Нина стояла у самого гроба. Рядом с матерью.

Самое трудное — заставить себя взглянуть. Протолкнуть взгляд немного дальше, совсем чуть-чуть: за этот деревянный край, обитый красным, за эти цветы. Чтобы уже — окончательно.

Проще, конечно, не смотреть. Чтобы сохранить в памяти мать — ее голос, походку, смех. Ее лицо — подвижное и такое родное.

Увидеть вместо него маску, камень?.. И остаться с ним на всю жизнь? Нет, она просто не может.

Но должна. Должна проститься. Сейчас она наклонится и… Почему не гнется спина? И вдруг ее глаза, в которых до этого стоял какой-то туман, полосатая зыбь, четко увидели белый овал — ее лицо.
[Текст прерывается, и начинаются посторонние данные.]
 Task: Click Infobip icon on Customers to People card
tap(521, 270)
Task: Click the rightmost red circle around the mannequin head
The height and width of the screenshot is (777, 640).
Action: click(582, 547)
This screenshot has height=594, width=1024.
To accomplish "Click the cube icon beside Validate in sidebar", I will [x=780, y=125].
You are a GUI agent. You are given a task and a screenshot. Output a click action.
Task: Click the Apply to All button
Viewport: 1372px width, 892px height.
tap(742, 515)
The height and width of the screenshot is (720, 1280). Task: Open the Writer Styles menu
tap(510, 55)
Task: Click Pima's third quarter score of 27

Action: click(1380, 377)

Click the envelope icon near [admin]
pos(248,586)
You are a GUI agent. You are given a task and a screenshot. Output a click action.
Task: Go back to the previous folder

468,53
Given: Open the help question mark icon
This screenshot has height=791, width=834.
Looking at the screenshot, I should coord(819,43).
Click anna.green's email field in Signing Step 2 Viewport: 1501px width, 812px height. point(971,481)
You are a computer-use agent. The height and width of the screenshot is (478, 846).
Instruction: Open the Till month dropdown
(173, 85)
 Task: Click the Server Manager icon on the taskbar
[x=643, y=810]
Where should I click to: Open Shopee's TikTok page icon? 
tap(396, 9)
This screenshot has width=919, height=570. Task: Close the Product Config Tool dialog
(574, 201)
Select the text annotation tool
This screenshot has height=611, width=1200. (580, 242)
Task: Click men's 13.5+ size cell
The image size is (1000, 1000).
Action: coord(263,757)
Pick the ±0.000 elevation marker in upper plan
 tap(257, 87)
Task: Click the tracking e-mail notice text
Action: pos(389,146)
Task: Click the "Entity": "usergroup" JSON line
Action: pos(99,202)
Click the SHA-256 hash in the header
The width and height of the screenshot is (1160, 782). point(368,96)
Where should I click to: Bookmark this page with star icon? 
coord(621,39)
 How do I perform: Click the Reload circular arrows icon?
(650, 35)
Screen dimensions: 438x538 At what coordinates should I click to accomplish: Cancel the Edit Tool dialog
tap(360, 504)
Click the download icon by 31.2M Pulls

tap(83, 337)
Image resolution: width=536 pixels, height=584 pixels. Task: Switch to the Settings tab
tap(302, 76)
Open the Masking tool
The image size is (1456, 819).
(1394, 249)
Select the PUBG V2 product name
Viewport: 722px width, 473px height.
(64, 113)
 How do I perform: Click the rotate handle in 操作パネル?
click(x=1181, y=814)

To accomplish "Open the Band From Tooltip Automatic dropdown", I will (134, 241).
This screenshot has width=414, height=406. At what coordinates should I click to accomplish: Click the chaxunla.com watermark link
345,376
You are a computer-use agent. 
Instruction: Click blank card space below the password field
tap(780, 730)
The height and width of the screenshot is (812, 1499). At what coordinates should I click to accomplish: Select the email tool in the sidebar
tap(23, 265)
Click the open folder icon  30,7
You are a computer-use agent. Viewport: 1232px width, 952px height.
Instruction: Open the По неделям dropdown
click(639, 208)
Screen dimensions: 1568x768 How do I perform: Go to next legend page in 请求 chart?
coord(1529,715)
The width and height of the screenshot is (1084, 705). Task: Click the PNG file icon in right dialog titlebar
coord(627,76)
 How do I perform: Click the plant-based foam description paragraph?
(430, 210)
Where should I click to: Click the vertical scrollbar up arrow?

Ее? Да нет, конечно же, нет! Мать была другой. Это — чужая. Строгая и несчастная женщина. Как в тот день, когда встала на пороге. Когда Константин оставил Нину одну, больную, с малым ребенком на руках, мать все бросила, и сына, и внуков — примчалась. Нина этого никогда не забудет. И не забывала. Просто не успела сказать матери, как ей это было тогда нужно. Как же теперь быть? Как жить с этим? Со всем невысказанным, с ощущением какой-то вины? Нет, это несправедливо. Ведь она собиралась, все время думала об этом. Не получилось. И тут — не получилось! Ой, мамочка!

Слезы падали на окаменевшую щеку, скатывались вниз. "Моя-а-а мамочка"…

Край деревянной доски мелко отстукивал о покрытый красным стол: "мо-о-й-а-а-а-а"…

Потом она выпрямилась и сквозь мутную пелену слез увидела Татку. Она стояла за чужими спинами — съежившаяся, испуганная, жалкая. "Какая же она у меня еще маленькая", — больно сжалось сердце. Все взрослой себя считает, самостоятельной. А на самом деле — такая зелень! Вон глазенки вовсю распахнуты, оцепенела от ужаса. Татка впервые видит смерть.

Нина дотянулась до Татки, слегка тронула ее. Дочь вскинула голову, настороженно посмотрела на мать. И вдруг стала рядом, и вдруг прижалась, заглянула матери в лицо — растерянно, смущенно — и заревела.

Константин стоял чуть в стороне и думал — до чего же они похожи — дочь и мать. И ревут одинаково: "О-о-а-а"… Жалостливыми бабьими голосами. Такие маленькие, несчастные. И Татка, и Нина — всегда такая независимая, сурово-непреклонная. Ожесточилась, понятно, такой воз везет. А сейчас вон вцепилась в Татку и, кажется, если отпустит — тут же рухнет. Все хорохорится, а тоже нужна опора. Надежная мужская рука…

Константин дотронулся до плеча жены.

Нина, почувствовала чьи-то твердые пальцы, вздрогнула, повернула голову и встретилась глазами с мужем. Минуту они молча смотрели друг на друга, потом ее глаза снова заволокло чем-то горячим. Она уронила голову на плечо Константина, и слезы закапали на его черный пиджак.

Татка втиснулась между отцом и матерью, схватила их за рукава, дернула и заревела еще громче: "Ма-а-а"… А может, "ба-а-а"… Или "па-а-а"… Не поймешь.